|Hand-carved cedar entrance gates|
One of my favorite places we visited last week in Maine on Mount Desert Island were the Asticou Terraces and the Thuya Gardens and Lodge. To get to the gardens, you have to climb the Asticou Terraces trail about a quarter mile up a hillside above Northeast Harbor. The property belonged to renowned Boston landscape architect Joseph Henry Curtis who spent summers here from 1880-1928, and who designed the Asticou Terraces Trail and the scenic outlooks on the hillside. When Curtis died in 1928, he gave the property to Mount Desert Island residents for their 'quiet reflection and enjoyment.' The area got its name from the abundance of northern white cedar (Thuya occidentalis). After Mr Curtis's death, a local landscape architect and longtime Northeast Harbor resident, Charles K. Savage (also innkeeper of the nearby Asticou Inn), was appointed trustee and over the next 37 years he designed the English style herbaceous gardens on what was formerly an orchard, and renovated the lodge to house Curtis's collection of botanical and horticultural books. Mr. Savage designed the gardens in the style of the famed British gardener Gertrude Jekyll, and many of the plants in the garden are from the Bar Harbor garden of Beatrix Farrand (an American gardener inspired by Jekyll) when her estate was dismantled in 1956.
There are more than 80 varieties of perennials and annuals in the herbaceous borders. The dahlias were especially beautiful when we visited.

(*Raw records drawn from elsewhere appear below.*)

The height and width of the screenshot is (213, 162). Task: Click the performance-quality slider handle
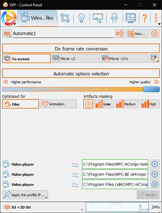pos(151,89)
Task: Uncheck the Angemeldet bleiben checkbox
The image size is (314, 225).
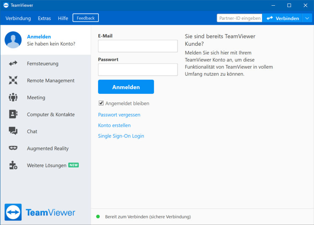Action: (x=101, y=103)
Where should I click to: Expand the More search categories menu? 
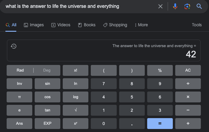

If you look carefully you can see a hummingbird in the blue salvia below. I have never seen so many hummingbirds in a garden before. They were flying all around the gardens and all around us. I kept trying to get a good photo, with little success. I was surprised there were still hummingbirds, I would have thought they would have migrated south by now. The only hummingbirds in Maine are the ruby-throated hummingbirds.
I really loved the rustic old lodge, it was so warm and cozy and especially loved the library upstairs which has an amazing collection of gardening books. I could have stayed there all afternoon looking at the books.
And this is the view as you climb the meandering path that goes up the hillside to the gardens, with beautiful views of Northeast Harbor. The hillside is planted with azaleas, so it must be really spectacular in the spring.